• _DATA LINES_
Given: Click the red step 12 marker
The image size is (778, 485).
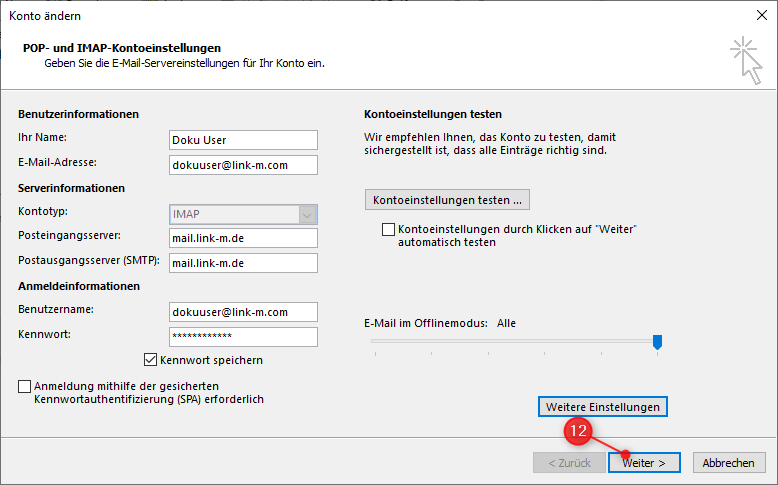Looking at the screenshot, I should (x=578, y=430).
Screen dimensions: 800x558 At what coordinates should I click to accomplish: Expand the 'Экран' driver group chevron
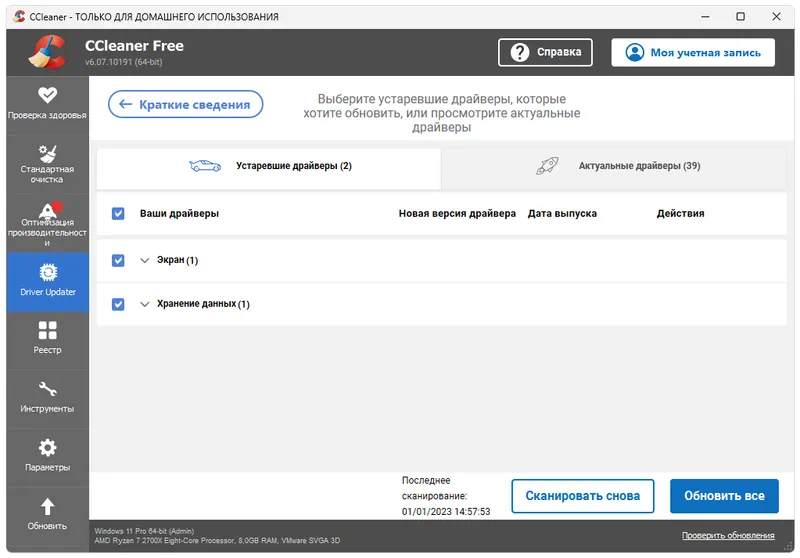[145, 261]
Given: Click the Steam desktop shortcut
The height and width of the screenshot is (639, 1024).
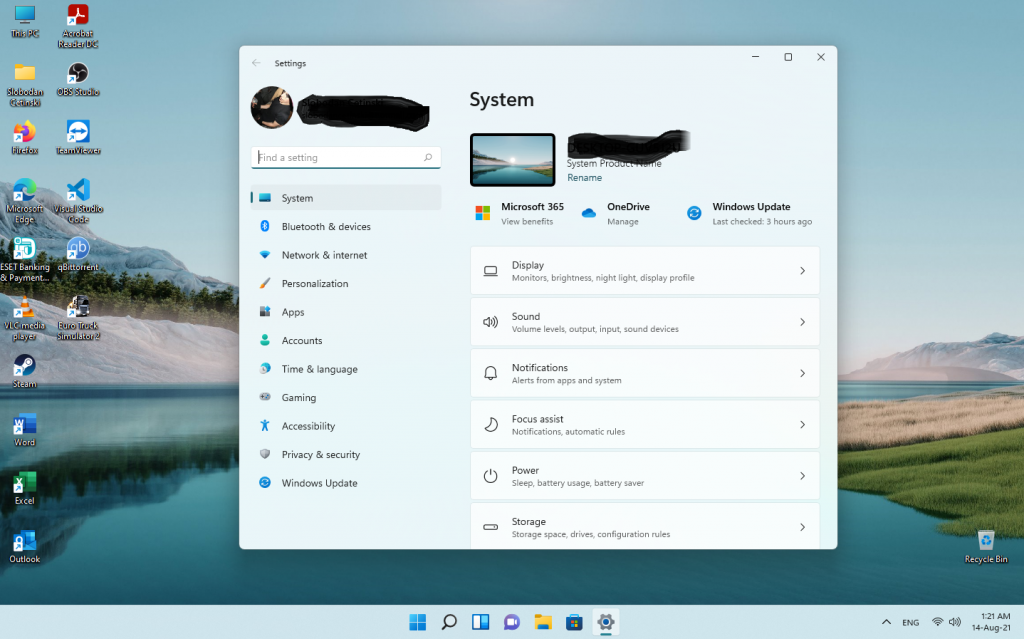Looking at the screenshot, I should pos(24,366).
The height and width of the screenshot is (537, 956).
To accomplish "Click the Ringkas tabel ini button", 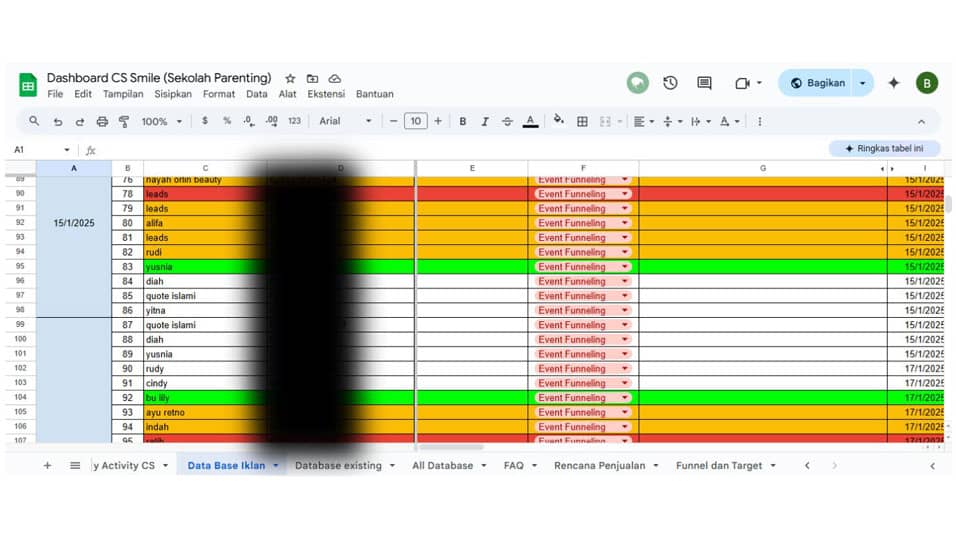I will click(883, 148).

• _YOUR GOAL_
Copy out the lines from the start of the records up to and including the line containing "Looking at the screenshot, I should pos(24,366).", word for word, leaving out the pictures.

• _OUTPUT OF THE TASK_
Given: Click the red step 12 marker
The image size is (778, 485).
Looking at the screenshot, I should (x=578, y=430).
Screen dimensions: 800x558 At what coordinates should I click to accomplish: Expand the 'Экран' driver group chevron
[145, 261]
Given: Click the Steam desktop shortcut
The height and width of the screenshot is (639, 1024).
Looking at the screenshot, I should pos(24,366).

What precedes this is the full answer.